On June 30, the EPA did something quietly catastrophic: it approved four new pesticides for use on American food crops. Three of them qualify as PFAS — per- and polyfluoroalkyl substances, better known as “forever chemicals” because they never break down in soil or water.
The chemicals in question are trifludimoxazin, diflufenican, and epyrifenacil. They’ll now be sprayed directly on wheat, corn, soybeans, citrus, apples, and almonds — staple crops that feed the country and hit dinner tables across America.
Once They’re In, They Stay
Here’s why this matters: PFAS don’t degrade. Once they’re in the soil, it’s nearly impossible to get them out. They move through groundwater, they accumulate in crops, they show up in livestock, and they end up in the human body where they’re linked to kidney disease, thyroid damage, and immune suppression.
We already have a PFAS problem. Researchers found PFAS residues in 37% of California-grown non-organic produce samples. Nine out of ten samples of peaches, nectarines, and plums tested positive. California agricultural fields are sprayed with an average of 2.5 million pounds of PFAS pesticides annually.
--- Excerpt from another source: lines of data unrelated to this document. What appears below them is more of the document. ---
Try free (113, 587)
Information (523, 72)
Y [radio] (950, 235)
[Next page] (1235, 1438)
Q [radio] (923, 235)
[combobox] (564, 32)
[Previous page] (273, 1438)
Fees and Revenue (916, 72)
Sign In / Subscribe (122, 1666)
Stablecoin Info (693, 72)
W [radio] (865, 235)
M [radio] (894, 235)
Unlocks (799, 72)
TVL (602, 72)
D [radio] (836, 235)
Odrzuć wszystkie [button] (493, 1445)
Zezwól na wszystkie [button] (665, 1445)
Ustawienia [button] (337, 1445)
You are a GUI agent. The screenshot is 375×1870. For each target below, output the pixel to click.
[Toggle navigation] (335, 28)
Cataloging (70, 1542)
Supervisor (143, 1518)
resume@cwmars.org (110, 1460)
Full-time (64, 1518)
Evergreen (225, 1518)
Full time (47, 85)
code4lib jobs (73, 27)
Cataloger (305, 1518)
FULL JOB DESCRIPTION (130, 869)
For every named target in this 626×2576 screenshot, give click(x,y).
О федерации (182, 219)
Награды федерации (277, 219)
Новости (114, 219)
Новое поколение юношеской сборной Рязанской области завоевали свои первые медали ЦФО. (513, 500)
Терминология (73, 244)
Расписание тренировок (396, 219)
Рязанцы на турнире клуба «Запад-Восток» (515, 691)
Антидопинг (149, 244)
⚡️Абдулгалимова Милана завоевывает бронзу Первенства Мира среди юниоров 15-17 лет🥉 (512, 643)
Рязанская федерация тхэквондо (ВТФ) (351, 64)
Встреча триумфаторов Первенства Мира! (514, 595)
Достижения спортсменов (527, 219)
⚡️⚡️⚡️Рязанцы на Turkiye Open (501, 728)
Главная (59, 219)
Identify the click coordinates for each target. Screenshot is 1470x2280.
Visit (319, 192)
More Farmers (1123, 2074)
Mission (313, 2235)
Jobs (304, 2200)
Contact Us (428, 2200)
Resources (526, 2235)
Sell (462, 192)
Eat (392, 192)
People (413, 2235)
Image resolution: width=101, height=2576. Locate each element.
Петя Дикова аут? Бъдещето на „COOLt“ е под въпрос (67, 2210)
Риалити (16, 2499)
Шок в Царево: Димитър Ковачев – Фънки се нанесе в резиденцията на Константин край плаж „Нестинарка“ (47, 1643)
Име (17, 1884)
And that was before June 30.
Compounding a Crisis
These approvals don’t happen in isolation. The same month, the EPA replaced a draft scientific assessment warning that PFAS in sewage sludge could poison farming families with a shorter guidance document that the agency says “better reflects real-world conditions.” Translation: they lowered the bar for what counts as safe.
When sewage sludge containing PFAS is used as fertilizer — a common practice — the contamination cascades through surface water and drinking water, harming fish, deer, turkeys, and crops. Families who depend on wells for water, farmworkers exposed to sprayed fields, livestock grazed on contaminated pasture — they all absorb these “forever chemicals.”
Nathan Donley, the environmental health science director at the Center for Biological Diversity, called the June 30 approvals the largest mass pesticide approval he’d ever seen.
What This Means for Farmers
Family farmers are caught in the middle. They’re told these chemicals are safe, but the contamination risk is irreversible. Once PFAS saturate their soil, the land is compromised — possibly permanently. This isn’t just a crop yield issue. It’s a land value issue. It’s a public health issue. It’s a generational issue.
The irony is cruel: farmers already fighting rising debt and compressed margins now face regulatory approval for chemicals that could render their soil unusable and their water unsafe.
The Pushback
Environmental groups are suing. The Congressional delegation understands the stakes. But the chemicals are already approved and ready to be sprayed. The EPA’s logic — that these PFAS pesticides are “safe according to the label” — ignores a core truth: “according to the label” means according to corporate guidelines, not according to soil science, water chemistry, or what happens in real fields over real decades.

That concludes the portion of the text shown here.